Istnienie nadmiarowych testów również najłatwiej wykryć po prostu pracując z kodem. Jeżeli testy sprawdzają wielokrotnie te same warunki, albo są zbyt szczegółowe – od razu odbije się to na szybkości wprowadzania zmian w kodzie. Każda zmiana będzie się wiązała z poprawieniem wielu scenariuszy testowych.
Podsumowanie
Najważniejszym wskaźnikiem jakości testów jest ilość błędów przedostających się na produkcję. Nie jesteśmy w stanie tego łatwo zmierzyć, możemy jedynie stosować analizę danych historycznych. Programiści odczują skutki dobrze lub źle napisanych testów jeszcze zanim znajdą one odzwierciedlenie w liczbach. Code coverage również warto monitorować, aby wiedzieć, czy nie zapomnieliśmy pokryć testami jakiś bloków. Jednak trzymanie się sztywno z góry ustalonego progu pokrycia nie jest dobrym rozwiązaniem.
Dodatkowe źródła
https://martinfowler.com/bliki/TestCoverage.html
9 marca 2019 at 16:12
Dla mnie najważniejsze jest to:
„Łatwość wprowadzania zmian bez strachu o zepsucie innego fragmentu kodu”

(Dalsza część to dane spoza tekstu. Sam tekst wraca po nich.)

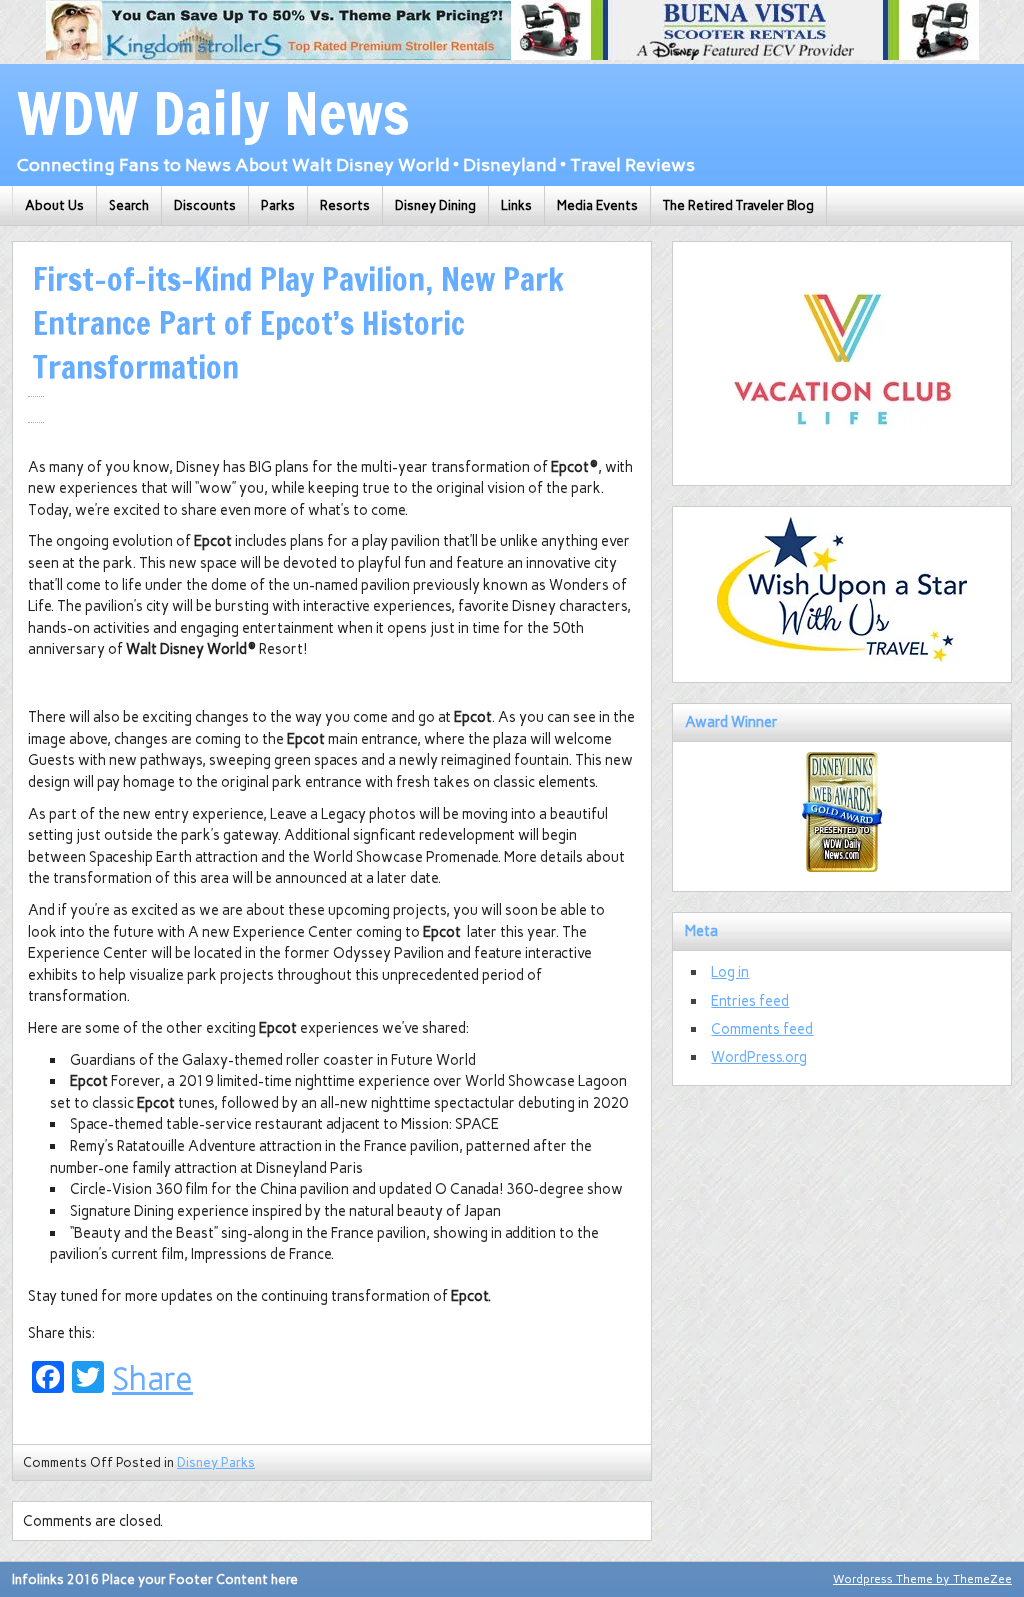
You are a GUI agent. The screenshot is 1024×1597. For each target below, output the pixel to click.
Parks (278, 205)
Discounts (205, 205)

już się spotkałem, że „jedna mała poprawka” w bibliotece współdzielonej spowodowała wywalenie się innego projektu. Co przerodziło się w podejście „jeśli musisz zmodyfikować bibliotekę współdzieloną to lepiej ją skopiuj lokalnie, zmiany kiedyś zmergujemy” (czyt. raczej nie zrobimy tego, bo to zbyt ryzykowne). Nie wspomne o zamieszaniu jakie się zrobi jakby kilka osób miało jakieś lokalne poprawki – nawet możliwe, ze dotyczące tego samego.
Testy drastycznie zmniejszają to ryzyko. Do o czym wspomniałeś -> ktoś coś poprawia to dopisuje test na bazie tego co znalazł, że nie działa poprawnie, poprawia i testuje, czy już działa + ma pewność, że wszystko dookoła się nie zepsuło.